Step 5: Secure Your Account

Go to: Settings & Privacy → Sign-in & Security

Turn on two-factor authentication

This is the single most important security step. If your password is ever compromised, two-factor authentication is what stops someone from logging in.

• Under "Two-step verification", click Turn on

• Choose Authenticator App (Google Authenticator, Authy, or Microsoft Authenticator) rather than SMS

Why not SMS? Because SMS codes can be intercepted through a SIM-swap attack, where someone convinces your mobile carrier to transfer your number to their device.

Review your active sessions

LinkedIn keeps a log of every device currently signed into your account. Check it regularly.

• Under "Where you're signed in", review all active sessions

• End any session you don't recognize

• If anything looks suspicious, use "Remove all devices" and change your password immediately. This signs out all active sessions automatically.

Your password

Use a password that is long, unique, and not used on any other account. A password manager (like Bitwarden or 1Password) makes this effortless.
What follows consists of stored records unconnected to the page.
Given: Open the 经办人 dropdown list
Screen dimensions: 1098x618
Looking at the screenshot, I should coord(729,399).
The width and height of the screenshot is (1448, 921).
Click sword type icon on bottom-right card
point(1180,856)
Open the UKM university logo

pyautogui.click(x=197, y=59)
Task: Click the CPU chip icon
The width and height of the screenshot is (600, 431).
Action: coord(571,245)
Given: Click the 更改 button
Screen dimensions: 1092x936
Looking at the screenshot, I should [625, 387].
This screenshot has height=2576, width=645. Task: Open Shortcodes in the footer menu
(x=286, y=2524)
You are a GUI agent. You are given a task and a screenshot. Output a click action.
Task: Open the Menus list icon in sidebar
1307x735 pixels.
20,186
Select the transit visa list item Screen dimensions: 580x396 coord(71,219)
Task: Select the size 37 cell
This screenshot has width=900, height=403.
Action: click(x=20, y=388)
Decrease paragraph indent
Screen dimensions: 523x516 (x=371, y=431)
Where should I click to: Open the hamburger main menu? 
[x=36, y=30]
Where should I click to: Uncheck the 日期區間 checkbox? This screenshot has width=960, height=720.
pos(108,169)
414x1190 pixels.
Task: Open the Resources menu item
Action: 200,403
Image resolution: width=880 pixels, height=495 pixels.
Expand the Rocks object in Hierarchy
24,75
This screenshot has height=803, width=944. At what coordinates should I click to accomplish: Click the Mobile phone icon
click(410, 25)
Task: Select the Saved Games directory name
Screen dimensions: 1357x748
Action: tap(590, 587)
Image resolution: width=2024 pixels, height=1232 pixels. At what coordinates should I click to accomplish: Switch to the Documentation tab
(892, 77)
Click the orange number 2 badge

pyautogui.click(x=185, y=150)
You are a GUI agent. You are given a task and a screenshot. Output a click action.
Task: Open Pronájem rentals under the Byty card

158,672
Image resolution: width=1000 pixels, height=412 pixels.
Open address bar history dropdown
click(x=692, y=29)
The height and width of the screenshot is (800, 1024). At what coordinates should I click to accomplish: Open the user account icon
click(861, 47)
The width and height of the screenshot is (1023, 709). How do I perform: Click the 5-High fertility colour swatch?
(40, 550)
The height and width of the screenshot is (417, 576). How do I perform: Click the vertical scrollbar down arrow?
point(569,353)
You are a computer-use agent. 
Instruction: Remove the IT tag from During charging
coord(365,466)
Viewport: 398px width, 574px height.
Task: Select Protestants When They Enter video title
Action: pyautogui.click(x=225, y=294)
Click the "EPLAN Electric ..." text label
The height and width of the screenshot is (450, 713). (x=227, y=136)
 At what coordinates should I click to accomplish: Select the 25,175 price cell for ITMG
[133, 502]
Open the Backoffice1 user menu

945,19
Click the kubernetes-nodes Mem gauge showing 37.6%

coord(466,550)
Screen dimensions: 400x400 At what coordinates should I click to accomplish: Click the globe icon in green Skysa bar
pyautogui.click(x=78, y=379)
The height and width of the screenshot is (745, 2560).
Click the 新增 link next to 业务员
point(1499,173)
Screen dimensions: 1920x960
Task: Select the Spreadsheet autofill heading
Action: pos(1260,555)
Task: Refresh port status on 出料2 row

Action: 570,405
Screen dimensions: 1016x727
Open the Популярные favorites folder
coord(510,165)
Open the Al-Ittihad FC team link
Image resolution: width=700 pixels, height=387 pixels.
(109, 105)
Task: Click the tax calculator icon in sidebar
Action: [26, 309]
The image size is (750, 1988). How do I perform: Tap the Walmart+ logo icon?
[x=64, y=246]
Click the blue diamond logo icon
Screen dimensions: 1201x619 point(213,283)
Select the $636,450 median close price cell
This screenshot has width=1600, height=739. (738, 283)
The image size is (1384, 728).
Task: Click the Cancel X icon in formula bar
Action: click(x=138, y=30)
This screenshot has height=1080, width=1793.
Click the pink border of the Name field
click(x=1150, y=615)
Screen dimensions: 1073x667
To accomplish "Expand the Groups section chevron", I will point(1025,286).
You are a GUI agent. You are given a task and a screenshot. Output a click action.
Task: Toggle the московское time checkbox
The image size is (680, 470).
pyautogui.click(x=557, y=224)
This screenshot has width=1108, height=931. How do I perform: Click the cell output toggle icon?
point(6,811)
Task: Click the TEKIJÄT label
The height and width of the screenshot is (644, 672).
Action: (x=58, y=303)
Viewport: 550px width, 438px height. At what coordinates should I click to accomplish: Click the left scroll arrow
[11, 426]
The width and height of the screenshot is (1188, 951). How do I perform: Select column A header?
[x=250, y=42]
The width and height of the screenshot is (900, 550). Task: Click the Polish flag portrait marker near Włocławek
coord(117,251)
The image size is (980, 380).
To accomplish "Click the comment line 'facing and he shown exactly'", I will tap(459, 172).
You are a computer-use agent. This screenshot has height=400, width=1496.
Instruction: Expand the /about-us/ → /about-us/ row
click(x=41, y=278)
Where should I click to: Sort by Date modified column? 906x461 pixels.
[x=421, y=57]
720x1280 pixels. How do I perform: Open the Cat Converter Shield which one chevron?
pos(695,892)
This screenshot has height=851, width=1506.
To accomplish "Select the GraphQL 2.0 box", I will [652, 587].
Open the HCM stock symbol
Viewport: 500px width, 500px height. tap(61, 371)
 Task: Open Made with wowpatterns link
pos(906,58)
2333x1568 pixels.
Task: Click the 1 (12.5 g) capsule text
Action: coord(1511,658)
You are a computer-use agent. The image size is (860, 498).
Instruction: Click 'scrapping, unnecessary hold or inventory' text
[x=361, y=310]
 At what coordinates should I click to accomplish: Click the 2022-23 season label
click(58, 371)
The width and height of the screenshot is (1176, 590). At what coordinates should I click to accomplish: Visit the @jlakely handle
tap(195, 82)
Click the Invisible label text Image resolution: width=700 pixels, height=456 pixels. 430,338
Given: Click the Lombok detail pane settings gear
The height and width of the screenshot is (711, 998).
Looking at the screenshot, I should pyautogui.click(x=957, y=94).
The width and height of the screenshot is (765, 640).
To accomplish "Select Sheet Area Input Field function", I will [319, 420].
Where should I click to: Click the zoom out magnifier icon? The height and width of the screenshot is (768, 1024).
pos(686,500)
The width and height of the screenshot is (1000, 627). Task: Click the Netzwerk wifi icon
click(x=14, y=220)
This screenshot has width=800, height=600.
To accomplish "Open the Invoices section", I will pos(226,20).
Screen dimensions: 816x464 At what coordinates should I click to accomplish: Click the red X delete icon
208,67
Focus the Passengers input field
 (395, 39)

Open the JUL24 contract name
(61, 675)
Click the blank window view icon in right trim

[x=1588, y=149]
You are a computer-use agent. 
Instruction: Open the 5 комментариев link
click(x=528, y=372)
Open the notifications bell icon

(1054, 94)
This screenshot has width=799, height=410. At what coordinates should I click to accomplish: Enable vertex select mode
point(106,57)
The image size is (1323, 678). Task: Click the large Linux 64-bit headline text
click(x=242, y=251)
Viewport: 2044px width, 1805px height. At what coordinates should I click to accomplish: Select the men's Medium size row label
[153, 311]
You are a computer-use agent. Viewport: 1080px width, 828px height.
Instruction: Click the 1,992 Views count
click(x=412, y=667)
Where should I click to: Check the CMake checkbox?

The Trade-offs You Should Know About

Being honest: locking everything down comes with real costs.

Turning off public profile visibility means you won't show up in Google search results. Restricting invitations to your Imported Contacts list means legitimate contacts who don't already know your email can't reach you. Private mode means you lose visibility into who viewed your profile.

The practical approach is to start with maximum restrictions and loosen specific settings only when you have a concrete reason. If you're actively job-hunting, temporarily re-enable public profile visibility and open up invitations. When the search is over, lock it back down.

One more thing: LinkedIn regularly introduces new data-sharing features that default to On. Make it a habit to check your Settings & Privacy page every few months. What's locked down today may have a new toggle added tomorrow.